Neither McKesson nor any persons acting in concert with McKesson within
the meaning of Section 2 para 5 of the WpÜG have authorized the
publication, sending, distribution, or dissemination of this press
release or any other document associated with the Offers by third
parties outside the Federal Republic of Germany, the United States and
Canada. Neither McKesson nor persons acting in concert with McKesson
within the meaning of Section 2 para. 5 of the WpÜG are in any way
responsible for the compliance of the publication, sending,
distribution, or dissemination of this press release or any other
document associated with the Offers by a third party outside of the
Federal Republic of Germany, the United States and Canada to any
jurisdiction with legal provisions other than those of the Federal
Republic of Germany, the United States and Canada.
The publication, sending, distribution or dissemination of this press
release in certain jurisdictions other than the Federal Republic of
Germany, the United States and Canada may be governed by laws of
jurisdictions other than the Federal Republic of Germany, the United
States and Canada in which the publication, sending, distribution or
dissemination are subject to legal restrictions. Persons who are not
resident in the Federal Republic of Germany, the United States and
Canada or who are for other reasons subject to the laws of other
jurisdictions should inform themselves of, and observe, those.

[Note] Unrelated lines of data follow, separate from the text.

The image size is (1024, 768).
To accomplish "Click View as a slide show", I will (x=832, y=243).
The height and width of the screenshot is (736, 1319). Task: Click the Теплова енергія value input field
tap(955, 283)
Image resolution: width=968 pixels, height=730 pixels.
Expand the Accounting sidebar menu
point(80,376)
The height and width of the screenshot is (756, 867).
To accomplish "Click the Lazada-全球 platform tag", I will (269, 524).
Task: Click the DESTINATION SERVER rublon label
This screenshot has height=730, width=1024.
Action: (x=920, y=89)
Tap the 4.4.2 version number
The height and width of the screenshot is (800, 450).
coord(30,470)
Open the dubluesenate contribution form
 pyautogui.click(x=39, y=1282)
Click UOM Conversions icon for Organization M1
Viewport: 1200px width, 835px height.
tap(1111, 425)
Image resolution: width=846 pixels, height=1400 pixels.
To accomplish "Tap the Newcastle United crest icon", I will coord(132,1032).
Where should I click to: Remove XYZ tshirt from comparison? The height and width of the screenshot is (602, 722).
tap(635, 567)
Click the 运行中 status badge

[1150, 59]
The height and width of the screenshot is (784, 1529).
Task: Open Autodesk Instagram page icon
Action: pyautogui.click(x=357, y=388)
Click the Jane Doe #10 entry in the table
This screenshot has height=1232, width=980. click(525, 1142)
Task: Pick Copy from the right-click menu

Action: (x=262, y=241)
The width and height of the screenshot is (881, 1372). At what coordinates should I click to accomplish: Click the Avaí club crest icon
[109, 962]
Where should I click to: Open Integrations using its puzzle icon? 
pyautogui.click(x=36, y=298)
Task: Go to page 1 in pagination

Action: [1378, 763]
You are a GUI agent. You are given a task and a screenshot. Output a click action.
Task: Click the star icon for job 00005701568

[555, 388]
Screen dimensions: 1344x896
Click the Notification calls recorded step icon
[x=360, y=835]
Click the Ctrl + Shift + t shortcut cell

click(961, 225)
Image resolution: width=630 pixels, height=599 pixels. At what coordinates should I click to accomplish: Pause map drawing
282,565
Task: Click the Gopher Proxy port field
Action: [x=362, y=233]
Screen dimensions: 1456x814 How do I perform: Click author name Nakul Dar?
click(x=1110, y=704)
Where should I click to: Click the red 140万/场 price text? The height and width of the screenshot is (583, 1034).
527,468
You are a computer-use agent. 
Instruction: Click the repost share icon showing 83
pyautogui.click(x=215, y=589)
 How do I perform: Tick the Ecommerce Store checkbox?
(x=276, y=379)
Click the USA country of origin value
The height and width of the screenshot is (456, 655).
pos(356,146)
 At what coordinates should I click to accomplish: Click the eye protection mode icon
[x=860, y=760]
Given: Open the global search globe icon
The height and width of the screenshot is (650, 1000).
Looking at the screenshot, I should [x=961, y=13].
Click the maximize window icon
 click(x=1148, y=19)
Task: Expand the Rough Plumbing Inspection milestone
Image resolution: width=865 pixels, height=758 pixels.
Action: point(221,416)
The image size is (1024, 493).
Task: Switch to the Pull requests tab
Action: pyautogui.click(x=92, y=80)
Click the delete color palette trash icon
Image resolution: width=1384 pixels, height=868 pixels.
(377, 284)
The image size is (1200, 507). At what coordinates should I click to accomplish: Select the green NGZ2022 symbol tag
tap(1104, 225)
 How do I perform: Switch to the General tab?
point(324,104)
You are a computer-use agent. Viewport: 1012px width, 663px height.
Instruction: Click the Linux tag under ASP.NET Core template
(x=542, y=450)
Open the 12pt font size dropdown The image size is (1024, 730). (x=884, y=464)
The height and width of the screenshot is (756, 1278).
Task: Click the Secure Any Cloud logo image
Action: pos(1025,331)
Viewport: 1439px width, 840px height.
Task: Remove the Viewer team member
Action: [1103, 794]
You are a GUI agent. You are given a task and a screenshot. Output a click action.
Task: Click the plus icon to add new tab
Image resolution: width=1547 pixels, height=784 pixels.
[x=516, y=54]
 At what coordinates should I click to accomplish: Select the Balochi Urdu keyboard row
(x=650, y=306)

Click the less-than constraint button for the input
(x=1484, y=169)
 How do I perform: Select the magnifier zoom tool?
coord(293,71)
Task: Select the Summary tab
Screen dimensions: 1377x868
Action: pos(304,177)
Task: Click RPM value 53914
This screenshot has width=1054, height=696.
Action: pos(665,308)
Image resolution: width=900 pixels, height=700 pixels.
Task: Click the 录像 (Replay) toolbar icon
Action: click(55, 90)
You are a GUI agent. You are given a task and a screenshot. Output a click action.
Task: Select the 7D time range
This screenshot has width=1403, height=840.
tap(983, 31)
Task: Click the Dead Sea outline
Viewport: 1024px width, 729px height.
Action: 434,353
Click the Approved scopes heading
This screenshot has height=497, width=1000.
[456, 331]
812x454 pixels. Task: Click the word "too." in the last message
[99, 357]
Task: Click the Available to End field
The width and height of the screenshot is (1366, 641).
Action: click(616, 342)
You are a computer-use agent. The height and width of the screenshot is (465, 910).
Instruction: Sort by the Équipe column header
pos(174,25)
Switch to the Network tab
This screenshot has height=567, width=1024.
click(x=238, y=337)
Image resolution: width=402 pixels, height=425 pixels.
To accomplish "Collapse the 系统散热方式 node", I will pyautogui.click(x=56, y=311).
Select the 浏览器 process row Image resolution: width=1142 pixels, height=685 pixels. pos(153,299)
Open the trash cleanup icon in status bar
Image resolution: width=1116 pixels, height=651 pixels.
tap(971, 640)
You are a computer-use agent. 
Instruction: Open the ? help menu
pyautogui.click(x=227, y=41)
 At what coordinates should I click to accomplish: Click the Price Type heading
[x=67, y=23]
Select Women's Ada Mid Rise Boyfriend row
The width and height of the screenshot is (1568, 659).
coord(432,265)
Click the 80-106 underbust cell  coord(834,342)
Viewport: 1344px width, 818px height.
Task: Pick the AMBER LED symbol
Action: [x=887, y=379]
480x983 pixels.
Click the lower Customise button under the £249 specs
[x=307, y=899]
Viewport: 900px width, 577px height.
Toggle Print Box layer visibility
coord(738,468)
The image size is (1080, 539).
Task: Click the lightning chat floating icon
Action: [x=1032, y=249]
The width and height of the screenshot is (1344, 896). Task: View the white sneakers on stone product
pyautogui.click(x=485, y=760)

This press release is not for release, publication or distribution,
in whole or in part, in, into or from any jurisdiction where to do so
would constitute a violation of the relevant laws of such jurisdiction.
If you are a resident of the United States, please read the following:
The Offers will be made for the securities of a non-U.S. company and
will be subject to the disclosure and procedural laws, standards and
practices of jurisdictions other than the U.S., although are intended to
be made in the United States in reliance on, and compliance with,
Section 14(e) of the Exchange Act and Regulation 14E thereunder, as
exempted thereunder by Rule 14d-1(c).
In accordance with the Offers, McKesson, Dragonfly, certain affiliated
companies and the nominees or brokers (acting as agents) may make
certain purchases of, or arrangements to purchase, Celesio Shares and
Convertible Bonds outside the Offers also during the period in which the
Offers remain open for acceptance. If such purchases or arrangements to
purchase are made they will be made outside the United States and will
comply with applicable law, including the Exchange Act.